What are the differences? also what kind of mileage have you had?


----------



## crumjack (Sep 11, 2005)

I bought a pair of ultrasports for the winter and hated them. They ride like garden hoses and offer no puncture protection beyond a nice riding tire.


----------



## goose04 (Jun 16, 2002)

used a set of ultra sports on my ride for a while bad puncture protection then switched over to ultra race. Haven't had any problems with the ultra race but those tires are real sticky


----------



## Raceoftruth (Oct 6, 2007)

Ultra sports lasted me exactly 2 rides with a puncture in each. Ultra races are somewhat better but still not as fast as GP4000s or as puncture resistant as 4-seasons or Gatorskins. They seem to be the tires that are specced on new bikes as a way to reduce the cost.

Avoid them both and get race-specific and training tires. It's worth it.


----------



## shabbasuraj (May 14, 2005)

I have tried the entire conty line.. 

and I would have to say that the Race are a excellent tyre when considering all factors...

INCLUDING PRICE.


Please remember that all tyres cannot do everything.. despite what a manufacturer states...

Everything is a compromise, may it be durability, rolling resistance, puncture resistance, performance in the dry, wet, humid, cold, etc. or any combination of such parameters.

Ultra Race's corner just as well as the 4000s, do to their similar shape (conical-like) they also provide a very supple ride. They are less grippy on hot pavement, but they also last longer and wear longer. Price-wise? they are cheaper, and I am absolutely positive that they are more resistant to cuts than ALL of the higher models.

Tried two sets of 4000s and cuts EVERYWHERE on all four tyres, on my normal routes. Same with my Michelin PR3's.

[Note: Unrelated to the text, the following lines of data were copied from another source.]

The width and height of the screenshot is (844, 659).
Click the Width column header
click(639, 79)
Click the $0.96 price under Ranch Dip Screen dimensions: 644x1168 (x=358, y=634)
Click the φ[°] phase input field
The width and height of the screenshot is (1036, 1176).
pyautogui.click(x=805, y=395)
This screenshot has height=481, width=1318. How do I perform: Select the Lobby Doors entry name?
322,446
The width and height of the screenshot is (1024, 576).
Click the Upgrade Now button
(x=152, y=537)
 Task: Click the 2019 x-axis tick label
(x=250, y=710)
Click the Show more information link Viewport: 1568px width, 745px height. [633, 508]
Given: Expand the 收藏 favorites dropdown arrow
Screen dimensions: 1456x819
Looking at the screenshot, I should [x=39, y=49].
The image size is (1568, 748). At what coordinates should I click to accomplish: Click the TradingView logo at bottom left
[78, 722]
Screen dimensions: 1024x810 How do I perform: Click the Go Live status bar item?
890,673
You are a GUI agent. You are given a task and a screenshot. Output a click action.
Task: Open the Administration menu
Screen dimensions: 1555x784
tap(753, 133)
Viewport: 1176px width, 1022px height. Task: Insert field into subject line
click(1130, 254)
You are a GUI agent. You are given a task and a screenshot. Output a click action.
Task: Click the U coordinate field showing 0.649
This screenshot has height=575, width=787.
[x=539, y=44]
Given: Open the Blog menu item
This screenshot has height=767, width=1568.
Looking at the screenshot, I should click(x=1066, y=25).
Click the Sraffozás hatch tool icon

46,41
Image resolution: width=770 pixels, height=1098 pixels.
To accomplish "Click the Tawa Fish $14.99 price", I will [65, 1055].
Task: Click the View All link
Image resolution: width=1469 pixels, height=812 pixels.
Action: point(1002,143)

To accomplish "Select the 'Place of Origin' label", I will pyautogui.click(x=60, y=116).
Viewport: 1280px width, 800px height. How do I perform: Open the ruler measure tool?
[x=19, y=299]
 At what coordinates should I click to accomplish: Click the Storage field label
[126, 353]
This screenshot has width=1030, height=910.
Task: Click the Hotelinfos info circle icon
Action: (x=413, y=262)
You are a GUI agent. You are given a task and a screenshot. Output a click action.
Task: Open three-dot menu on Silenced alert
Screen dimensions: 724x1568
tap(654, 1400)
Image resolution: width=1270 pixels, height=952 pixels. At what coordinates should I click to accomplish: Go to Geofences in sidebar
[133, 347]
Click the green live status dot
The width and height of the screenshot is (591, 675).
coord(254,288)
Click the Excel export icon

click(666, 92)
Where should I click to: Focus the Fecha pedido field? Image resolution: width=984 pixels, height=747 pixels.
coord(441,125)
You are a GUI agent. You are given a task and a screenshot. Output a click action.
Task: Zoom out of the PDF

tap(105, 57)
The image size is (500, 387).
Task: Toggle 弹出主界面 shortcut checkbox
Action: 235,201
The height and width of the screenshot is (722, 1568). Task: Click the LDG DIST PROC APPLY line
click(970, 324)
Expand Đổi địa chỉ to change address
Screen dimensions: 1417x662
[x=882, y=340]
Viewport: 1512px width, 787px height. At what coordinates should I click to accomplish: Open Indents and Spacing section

Sure both models are grippy, but at what cost? (flat-wise, and monetarily speaking)

In the end.. of the entire line.. I have come to appreciate the balance that Ultra Race's provide.


----------



## SleepyNinja (Mar 6, 2008)

*Ultra Sport*

I'm currently using a set of ultra sports, and have had 2 punctures. One puncture was a very sharp stone and the other was some sort of packaging staple( pretty sure nothing was gonna stop that staple ). The tires have about 590 miles on them so far and they've been holding up.


----------